How Do You Know If Your Baby Is Getting Enough Breast Milk?
After months of hopeful and excited waiting, your baby is now in your arms. You have now become a “mother” with that miraculous bond established in between.
Now you are embarking on your breastfeeding journey when your baby needs you the most. You will experience how the nutrients in breast milk help your baby develop and grow in a healthy way, and how they heal you during the postpartum period.
Keep track of your baby's weight. Your baby may lose weight in the first days after birth, but should regain the lost weight within a few weeks.
It will be better for both you and your baby if you breastfeed your newborn baby 8 to 12 times a day, that is, every 2 or 3 hours in the first weeks. This frequency may increase with growth spurts.
Suggestions for Increasing Breast Milk
First of all, it is important to be calm and rested in order to increase breast milk. Although it is difficult for you to rest while taking care of your baby and doing housework during this period, when your baby sleeps, if you have the opportunity to sleep or lie down during the day, it will be effective for increasing breast milk.

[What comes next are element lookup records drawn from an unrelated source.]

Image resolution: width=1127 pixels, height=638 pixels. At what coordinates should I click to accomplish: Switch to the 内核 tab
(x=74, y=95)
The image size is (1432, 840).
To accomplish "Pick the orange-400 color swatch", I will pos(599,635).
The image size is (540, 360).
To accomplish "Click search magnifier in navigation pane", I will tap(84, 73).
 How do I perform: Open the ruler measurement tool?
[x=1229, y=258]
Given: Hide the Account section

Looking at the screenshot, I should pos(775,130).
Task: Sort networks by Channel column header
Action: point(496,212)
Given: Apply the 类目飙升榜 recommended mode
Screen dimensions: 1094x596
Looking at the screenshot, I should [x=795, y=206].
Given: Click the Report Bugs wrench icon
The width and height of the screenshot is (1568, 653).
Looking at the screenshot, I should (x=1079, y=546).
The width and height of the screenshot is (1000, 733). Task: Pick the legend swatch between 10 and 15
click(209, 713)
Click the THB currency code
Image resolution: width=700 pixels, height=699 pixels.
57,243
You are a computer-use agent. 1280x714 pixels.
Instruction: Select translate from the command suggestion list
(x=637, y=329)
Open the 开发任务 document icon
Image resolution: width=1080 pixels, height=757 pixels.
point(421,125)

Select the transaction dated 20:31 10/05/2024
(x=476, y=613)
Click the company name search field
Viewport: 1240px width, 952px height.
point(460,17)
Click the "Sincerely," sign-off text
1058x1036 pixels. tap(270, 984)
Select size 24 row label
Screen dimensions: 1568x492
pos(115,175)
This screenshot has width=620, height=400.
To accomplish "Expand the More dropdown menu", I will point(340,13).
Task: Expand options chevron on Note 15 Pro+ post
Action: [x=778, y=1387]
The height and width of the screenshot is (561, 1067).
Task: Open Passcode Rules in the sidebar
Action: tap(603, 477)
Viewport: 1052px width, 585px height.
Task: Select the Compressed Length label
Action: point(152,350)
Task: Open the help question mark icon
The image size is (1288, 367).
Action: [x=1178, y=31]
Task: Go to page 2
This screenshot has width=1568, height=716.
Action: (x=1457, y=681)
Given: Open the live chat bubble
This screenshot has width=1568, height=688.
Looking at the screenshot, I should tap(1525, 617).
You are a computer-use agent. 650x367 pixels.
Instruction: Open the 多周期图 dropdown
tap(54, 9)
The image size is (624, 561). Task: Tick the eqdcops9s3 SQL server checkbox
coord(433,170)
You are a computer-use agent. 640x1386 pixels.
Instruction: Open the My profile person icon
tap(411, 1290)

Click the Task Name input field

Using the right breastfeeding position, your baby's grasp of the breast while feeding, and the fact that the breast is completely empty are the main factors that affect the increase in breast milk. You can visit our Breastmilk & Breastfeeding blog posts to learn more about breastfeeding.
Milk production may slow down or stop in a tense and incompletely emptied breast. Therefore, after one breast is breastfed, the other breast should be switched.
Breastfeeding at night increases your milk production. If your baby does not wake up, expressing and storing your milk is among the solutions you can use.
Squeezing the breast with scissors while breastfeeding can cause blockage of the milk ducts. You should breastfeed by holding your breast with the letter C on the top and bottom and pressing it lightly.
Pay attention to feeding from both breasts and alternate between breasts, giving each breast a different one. Both breasts need to be emptied to increase milk production. You can use a breast pump to reduce the accumulation of milk in the breasts.
Do not rush the breastfeeding process. In a position comfortable for you and your baby, you can breastfeed until your baby has finished feeding.
The more you breastfeed your baby, the more your milk will increase. You should give your baby only breast milk for the first 6 months. Additional foods that you will give your baby ahead of time can reduce milk supply, which prevents your milk production. You can breastfeed frequently without your baby crying.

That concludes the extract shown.